Hilar fino (sin cambiar de aguja)
El Real Madrid decidió hace más de un año cuál sería el camino más rápido para intentar coronarse. Hoy se encuentra con un plantel tamizado y reforzado con piezas específicamente elegidas y con una temporada de trabajo en la misma sintonía. El equipo, pensado y montado para exprimir el juego vertical, afianza su doctrina partido tras partido. Si en el curso pasado ya destacaba por la facilidad y la velocidad para llegar al gol, este año se muestra despiadado en ese rubro: 16 goles en cinco partidos.
Los problemas que se le presentan al plantel, en esa búsqueda vertical deliberada, son diversos. Debe desarrollar su idea en una Liga especial, en la que le toca enfrentarse a algunos equipos con buen funcionamiento defensivo y de contragolpe y en la que casi todos los rivales se atreven a construir desde el manejo del balón. Debe asumir el riesgo del propio sistema, en cuanto a la posibilidad de lesiones y desgaste con el correr de los partidos. Debe incluso cuidar el desequilibrio emocional que puede producir la necesidad de mantener las revoluciones al máximo durante 90 minutos todos los partidos. Pero el dilema mayor se presenta a la hora de manejar los tiempos y los ritmos de un partido.
El Madrid insiste en chocar contra el muro, no en buscar alternativas
Al no haber ninguna noción más importante en el plan de ataque que la velocidad para llegar al arco contrario, la tarea de hilvanar las jugadas queda siempre supeditada a esta idea. De esta forma, el equipo oscila entre las goleadas contundentes al Zaragoza, el Getafe y el Rayo Vallecano y la impotencia de no poder vulnerar al Levante y el Racing.

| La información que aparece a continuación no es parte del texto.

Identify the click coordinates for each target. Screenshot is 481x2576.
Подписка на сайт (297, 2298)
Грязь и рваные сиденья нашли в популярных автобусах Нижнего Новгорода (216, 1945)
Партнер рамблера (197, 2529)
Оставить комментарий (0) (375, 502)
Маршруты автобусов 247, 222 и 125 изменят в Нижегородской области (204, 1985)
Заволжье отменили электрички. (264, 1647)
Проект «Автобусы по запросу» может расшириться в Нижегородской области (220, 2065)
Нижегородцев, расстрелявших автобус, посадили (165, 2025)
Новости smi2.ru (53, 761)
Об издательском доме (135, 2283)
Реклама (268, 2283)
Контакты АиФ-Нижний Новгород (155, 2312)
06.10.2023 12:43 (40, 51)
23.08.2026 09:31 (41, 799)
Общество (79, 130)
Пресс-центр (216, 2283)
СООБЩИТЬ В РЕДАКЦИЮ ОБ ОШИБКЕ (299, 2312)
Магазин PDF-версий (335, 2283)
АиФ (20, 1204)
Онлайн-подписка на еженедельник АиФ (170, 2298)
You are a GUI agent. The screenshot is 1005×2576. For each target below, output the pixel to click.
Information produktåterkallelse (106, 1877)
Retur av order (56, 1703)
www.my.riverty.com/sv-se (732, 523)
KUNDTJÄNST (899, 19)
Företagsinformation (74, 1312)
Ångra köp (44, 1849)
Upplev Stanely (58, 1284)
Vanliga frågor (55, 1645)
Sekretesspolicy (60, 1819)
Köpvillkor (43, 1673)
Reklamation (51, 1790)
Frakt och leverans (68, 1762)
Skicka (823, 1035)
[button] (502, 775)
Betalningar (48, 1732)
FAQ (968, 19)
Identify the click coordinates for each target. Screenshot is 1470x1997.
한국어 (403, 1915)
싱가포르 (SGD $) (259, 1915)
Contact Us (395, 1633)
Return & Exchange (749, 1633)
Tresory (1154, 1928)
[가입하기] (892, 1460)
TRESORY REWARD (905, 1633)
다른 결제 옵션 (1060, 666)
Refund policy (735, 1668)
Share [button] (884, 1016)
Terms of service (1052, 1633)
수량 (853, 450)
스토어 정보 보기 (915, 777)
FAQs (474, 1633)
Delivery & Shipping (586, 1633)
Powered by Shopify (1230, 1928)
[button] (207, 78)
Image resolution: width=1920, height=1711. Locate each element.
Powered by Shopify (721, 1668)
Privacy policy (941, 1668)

Cuando el Madrid se arriesga, sea porque se encuentra en desventaja o porque le apremia el tiempo en un partido que no pudo quebrar, lo hace casi siempre buscando acentuar la verticalidad y rara vez buscando mayor elaboración. Tampoco utiliza la asociación a través del pase como recurso para controlar partidos que domina en el marcador ni se aprovecha de su superioridad técnica para aumentar el volumen de juego cuando los partidos están definidos, aunque solo fuese como un instrumento circunstancial, con el objetivo de ahorrar energías.
Este Madrid está preparado para la demolición. Concibe a los adversarios como muros. Martillea y martillea hasta provocar una grieta. De lograrlo, algo que generalmente ocurre, comienza a derrumbar a su rival y no se detiene aunque ya no quede nada en pie. Si no lo logra, en lugar de buscar otras herramientas, solo cambia de martillo. Es aquí donde el pensamiento colectivo parece empastarse. Afirmado en sus muchas virtudes, el equipo insiste a veces en chocar contra el muro, no en buscar soluciones alternativas.
Si no consigue hacer daño con sus golpes y el partido se le cierra demasiado, la ansiedad puede transformarlo en víctima de su propio plan. Le sucede cuando intenta ataques cada vez más veloces que le hacen perder precisión. O cuando pretende penetrar con pelotazos frontales contra una defensa retrasada, acción que le obliga a esfuerzos cada vez mayores en la recuperación porque, en función de esta pretendida verticalidad, suelen quedar sus líneas demasiado distanciadas.
¿Por qué, entonces, el Madrid no utiliza un sistema más equilibrado, intentando agregar volumen a su juego directo y acentuar su dominio sumando posesión? Parece claro que Mourinho piensa que no hay tiempo suficiente para igualar al Barça en volumen creativo en los tres cuartos de la cancha. A estas alturas, no le faltan razones. No tuvo ni tiene jugadores con características para igualarle en su estilo, menos aún con la demora en la adaptación de Kaká. Lleva más de un año de adiestramiento y desarrollo de sus futbolistas en una idea de presión y golpe rápido que no permite cambios de marcha, solo matices de transformación circunstancial. El emblema del equipo es un jugador muy veloz, vertical y goleador, aunque poco tendente a la interpretación coral.
Este Madrid de Mourinho, ya encarrilado y mentalizado, no puede ni debe dejar de ser lo que es, una topadora. Pero se vería beneficiado si encarara la delicada tarea de equilibrar su juego, matizarlo sin perder sus convicciones básicas, lograr distinguir los momentos y conseguir allí mayor plasticidad y articulación sin perder sus rasgos esenciales, entender que lo cortés no quita lo valiente. Algo mucho más fácil de decir que de realizar.